▶ **Assignment**: Check each line of the data, and copy those where "computer" appears.

▶ **Records to use**:
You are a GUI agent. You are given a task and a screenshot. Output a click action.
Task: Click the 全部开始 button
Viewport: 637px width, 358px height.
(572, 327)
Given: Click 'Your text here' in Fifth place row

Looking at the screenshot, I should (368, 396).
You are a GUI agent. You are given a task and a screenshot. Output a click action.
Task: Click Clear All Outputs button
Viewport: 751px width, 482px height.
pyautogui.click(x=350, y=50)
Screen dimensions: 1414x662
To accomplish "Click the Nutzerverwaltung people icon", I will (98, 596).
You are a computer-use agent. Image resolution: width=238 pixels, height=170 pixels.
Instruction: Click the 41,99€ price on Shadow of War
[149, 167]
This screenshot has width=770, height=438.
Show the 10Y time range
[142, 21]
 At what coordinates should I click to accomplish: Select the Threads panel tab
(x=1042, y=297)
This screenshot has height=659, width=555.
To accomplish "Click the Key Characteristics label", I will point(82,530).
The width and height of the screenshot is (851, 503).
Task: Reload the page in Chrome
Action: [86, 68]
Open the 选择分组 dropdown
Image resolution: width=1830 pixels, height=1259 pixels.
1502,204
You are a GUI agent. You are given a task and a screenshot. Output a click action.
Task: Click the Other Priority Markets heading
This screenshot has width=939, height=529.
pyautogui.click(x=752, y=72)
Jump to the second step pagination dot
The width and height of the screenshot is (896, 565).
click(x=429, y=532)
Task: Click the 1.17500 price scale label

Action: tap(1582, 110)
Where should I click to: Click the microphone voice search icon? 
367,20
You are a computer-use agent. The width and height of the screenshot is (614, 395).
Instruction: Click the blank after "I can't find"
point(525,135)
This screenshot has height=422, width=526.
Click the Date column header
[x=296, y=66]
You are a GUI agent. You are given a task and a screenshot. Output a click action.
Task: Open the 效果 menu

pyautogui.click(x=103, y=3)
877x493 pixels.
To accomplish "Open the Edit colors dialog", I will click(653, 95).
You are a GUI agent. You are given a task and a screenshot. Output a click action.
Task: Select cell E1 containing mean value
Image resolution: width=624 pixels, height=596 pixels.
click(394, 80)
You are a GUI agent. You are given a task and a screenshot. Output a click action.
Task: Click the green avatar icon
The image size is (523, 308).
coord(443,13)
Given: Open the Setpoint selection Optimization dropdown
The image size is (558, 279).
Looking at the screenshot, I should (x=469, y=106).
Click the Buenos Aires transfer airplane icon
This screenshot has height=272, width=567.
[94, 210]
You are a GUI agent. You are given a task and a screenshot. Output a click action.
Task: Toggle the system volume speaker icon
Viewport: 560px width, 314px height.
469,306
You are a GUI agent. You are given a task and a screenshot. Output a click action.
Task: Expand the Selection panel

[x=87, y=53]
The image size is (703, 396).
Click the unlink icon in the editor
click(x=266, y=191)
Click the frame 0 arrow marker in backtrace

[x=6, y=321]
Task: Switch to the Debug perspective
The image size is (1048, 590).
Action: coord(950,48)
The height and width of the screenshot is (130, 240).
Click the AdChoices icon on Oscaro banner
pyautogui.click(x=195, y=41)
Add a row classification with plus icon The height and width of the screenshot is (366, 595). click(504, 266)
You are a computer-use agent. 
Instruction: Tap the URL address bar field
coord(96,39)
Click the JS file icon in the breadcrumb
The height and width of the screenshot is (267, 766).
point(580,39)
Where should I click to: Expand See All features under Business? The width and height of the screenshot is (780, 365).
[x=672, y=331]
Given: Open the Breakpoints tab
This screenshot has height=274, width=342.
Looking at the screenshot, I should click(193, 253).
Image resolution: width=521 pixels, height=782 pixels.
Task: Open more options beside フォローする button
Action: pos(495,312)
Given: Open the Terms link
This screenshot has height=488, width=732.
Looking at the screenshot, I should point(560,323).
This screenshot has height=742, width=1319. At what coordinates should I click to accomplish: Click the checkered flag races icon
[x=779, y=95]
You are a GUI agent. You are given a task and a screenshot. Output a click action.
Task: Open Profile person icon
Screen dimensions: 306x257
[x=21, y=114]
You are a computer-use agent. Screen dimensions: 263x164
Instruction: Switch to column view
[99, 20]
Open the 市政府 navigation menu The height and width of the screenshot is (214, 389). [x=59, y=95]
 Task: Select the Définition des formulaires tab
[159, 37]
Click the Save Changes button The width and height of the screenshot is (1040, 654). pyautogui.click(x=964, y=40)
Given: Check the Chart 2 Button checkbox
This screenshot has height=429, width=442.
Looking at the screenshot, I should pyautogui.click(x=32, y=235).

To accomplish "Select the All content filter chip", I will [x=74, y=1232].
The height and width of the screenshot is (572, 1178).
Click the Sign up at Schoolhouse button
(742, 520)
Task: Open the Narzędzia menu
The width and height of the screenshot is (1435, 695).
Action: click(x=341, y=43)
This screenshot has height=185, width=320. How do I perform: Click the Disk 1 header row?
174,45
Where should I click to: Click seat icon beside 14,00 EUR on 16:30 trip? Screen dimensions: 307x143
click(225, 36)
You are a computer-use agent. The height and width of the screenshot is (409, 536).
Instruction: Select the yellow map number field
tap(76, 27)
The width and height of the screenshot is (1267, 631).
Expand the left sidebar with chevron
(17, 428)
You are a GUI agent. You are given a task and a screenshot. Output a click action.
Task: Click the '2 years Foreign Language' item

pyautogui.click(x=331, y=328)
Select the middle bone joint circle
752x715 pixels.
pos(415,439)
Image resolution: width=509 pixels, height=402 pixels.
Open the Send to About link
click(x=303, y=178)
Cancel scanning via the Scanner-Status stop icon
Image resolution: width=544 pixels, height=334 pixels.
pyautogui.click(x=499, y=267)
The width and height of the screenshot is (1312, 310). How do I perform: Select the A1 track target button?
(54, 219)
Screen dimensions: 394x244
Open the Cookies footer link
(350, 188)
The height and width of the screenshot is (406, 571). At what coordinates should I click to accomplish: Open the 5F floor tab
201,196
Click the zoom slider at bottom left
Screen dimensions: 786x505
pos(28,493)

▶ **Solution for this task**:
You are a computer-use agent. Image resolution: width=238 pixels, height=170 pixels.
You are a computer-use agent. The width and height of the screenshot is (614, 395).
You are a computer-use agent. 
You are a computer-use agent. Screen dimensions: 263x164
You are a computer-use agent. The height and width of the screenshot is (409, 536).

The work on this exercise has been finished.